Part 1 of the docuseries covers Jordan’s arrival into the NBA and his ascendancy into becoming a team leader for the Bulls. By far the most interesting aspect of Part 1 was the examination of Jordan entering his rookie year, as it was noted that even though he was an NCAA champion at the University of North Carolina who went third overall in the draft, there were doubters from all sides questioning his viability in the NBA. Jordan even admitted that as a rookie, he would go after whoever was biggest and strongest on the opposing team just so he could earn the respect of his teammates.
Although Jordan did end up winning Rookie of the Year in his debut season, the documentary also covers the off-the-court pressures Jordan felt from his own teammates.

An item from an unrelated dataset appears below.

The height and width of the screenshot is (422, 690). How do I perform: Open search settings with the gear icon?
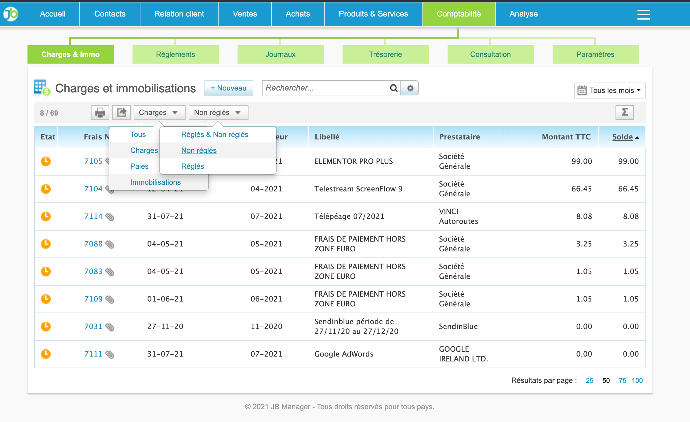tap(410, 88)
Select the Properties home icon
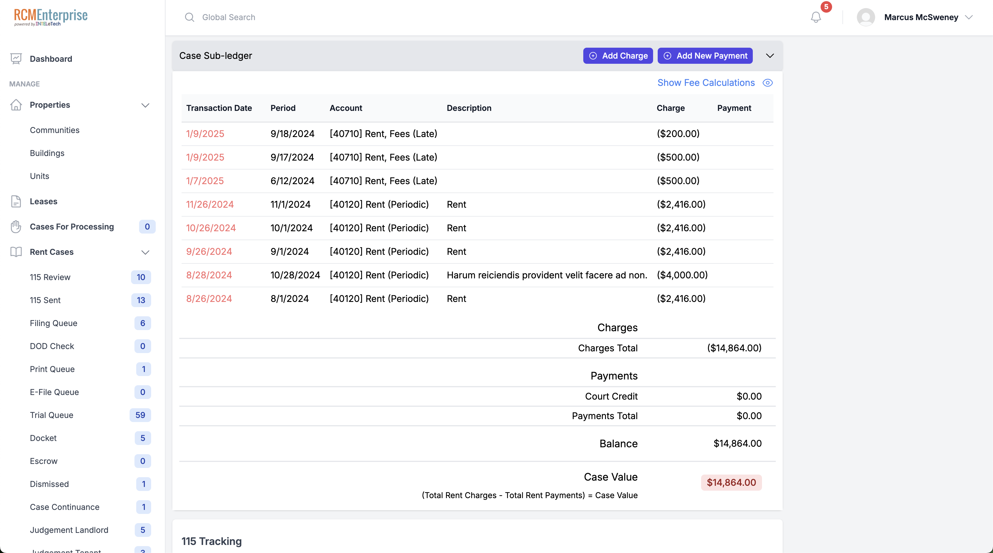The width and height of the screenshot is (993, 553). pos(16,105)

As Jordan was being interviewed, the camera crew cited an article to him that called the pre-Jordan Bulls a “traveling cocaine circus”. And while Jordan does laugh that off, he does note that after a night where he left a room his teammates were in after seeing cocaine, weed, and prostitutes, he was, “pretty much on my own after that”.
Part 2 delves much more into the story of Jordan’s right-hand man Scottie Pippen and advances an overarching storyline between the two parts: the ire of general manager Jerry Krause. It was remarked within the first fifteen minutes of Part 1 how at odds Jordan was with Krause, with Jordan feeling that Krause’s mindset was that players and coaches alike were expendable, no matter who, and that it was the management that won the team championships. This was a sentiment that drew much verbal abuse from Jordan towards Krause. This feeling of contempt was shared by Pippen, who got short-handed by Krause more than anybody.
The documentary reveals that in 1991, Pippen rushed into a deal for which he was completely short-changed, signing for seven years for a paltry 18 million dollars, and was, by his own admission, looking to provide for his family as quickly as possible. But, as Pippen’s numbers became more and more formidable, the less sense his contract made. By the time the 1997-98 season rolled around, Pippen was 5-time world champion and perennial All-Star, yet he was ranked 122nd in the league in annual salary. Pippen tried to renegotiate, but the front office wouldn’t budge, which caused Pippen to go after Jerry Krause.
Phil Jackson, the Bulls coach during that time, said, “Pippen started berating Jerry Krause in front of the team.”Soon after, Pippen would request a trade from the team. This makes the team’s success even more incredible given the juxtaposition between the two main stars of the team and the front office, and how neither gave any ground.
Part 2 leaves off on a cliffhanger regarding Pippen’s request for a trade and his absolute rage at Jerry Krause, and really, that’s the perfect way to stop it. The first two parts have helped shine a light on a dynasty that, while successful, was more than a little dysfunctional, which makes the championship of that season all the more amazing. Parts 3 and 4 next Sunday are sure to be just as revealing as this one and truly give an inside look of the inner machinations of Jordan’s Bulls.